The gobbler popped out once to lay eyes on the hen and, more importantly, be seen by the hen. He likely won’t come out again.
I’m long past the strategy-making point. Changing position is out of the question. I’m too close, too exposed. Regardless of what happens, it’s going to happen here. I have no choice but to wait him out and, since I’m barely hidden, I can’t call.
After a nerve-wracking 30 minutes of me listening in silence to the turkey’s romantic pleas, he decides to take another angle on the stubborn hen that just won’t succumb to his charms. The tom comes up out of the bowl in a determined walk and circles me, gobbling all the way, ending up at about 30 yards hard to my left — the perfect position for a right-handed shooter and the perfect range for my shotgun. The safety is off. The shotgun’s bead is on his throat.

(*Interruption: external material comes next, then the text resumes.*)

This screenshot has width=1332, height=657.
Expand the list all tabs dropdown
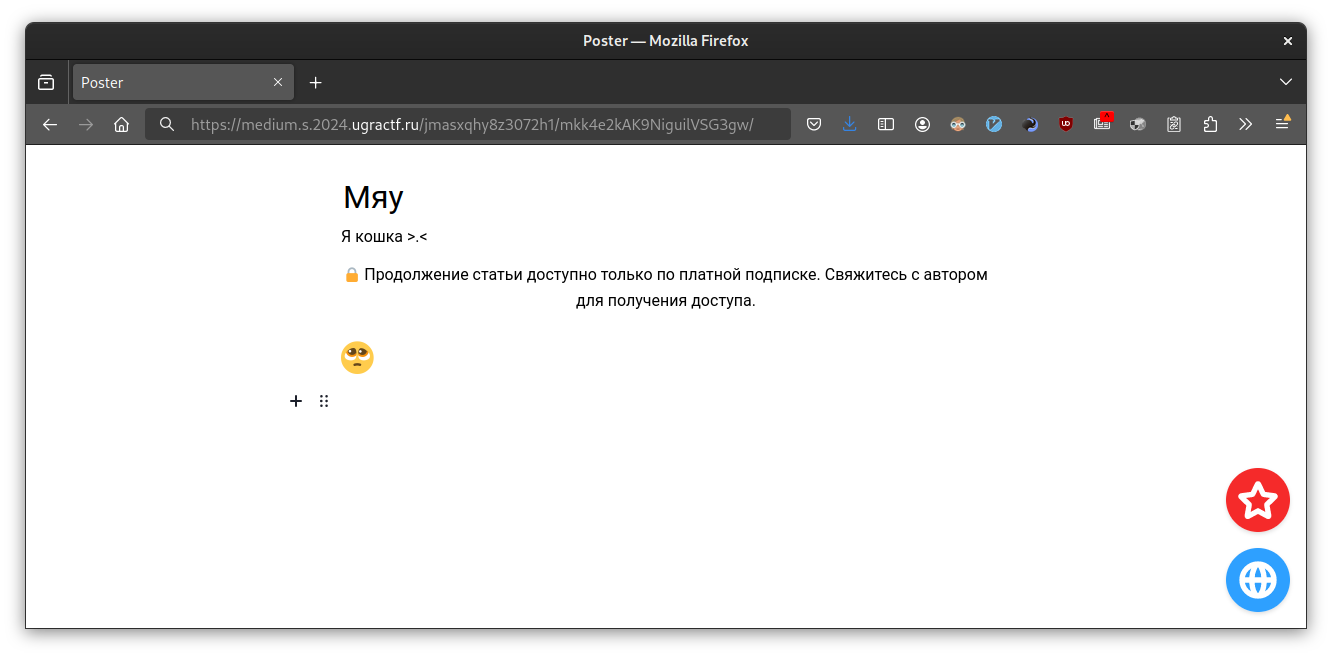pos(1286,82)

A muted cluck warbles from my mouth. He stops, standing in the wide open, straight and tall and handsome as the devil.
And I don’t shoot.
Seconds later, he smells a rat, gives an alarm “putt” and flaps across the hollow. I slump against the hickory, struggling to make sense of what just happened. No one will believe this. I don’t believe it.
I’ve lost 10 pounds and hours of sleep since the season opened. My work and, consequently, my finances have been sacrificed, as they are every turkey season. Family activities have been shuffled so that I have maximum opportunity to put a turkey on the table. The objective of turkey hunting is to kill a turkey. Why didn’t I squeeze the goddamn trigger?
I sit for several puzzled minutes and never come up with an answer. Then, like warm spring rain, realization washes over me.
I know where I’ll be when the sun comes up tomorrow.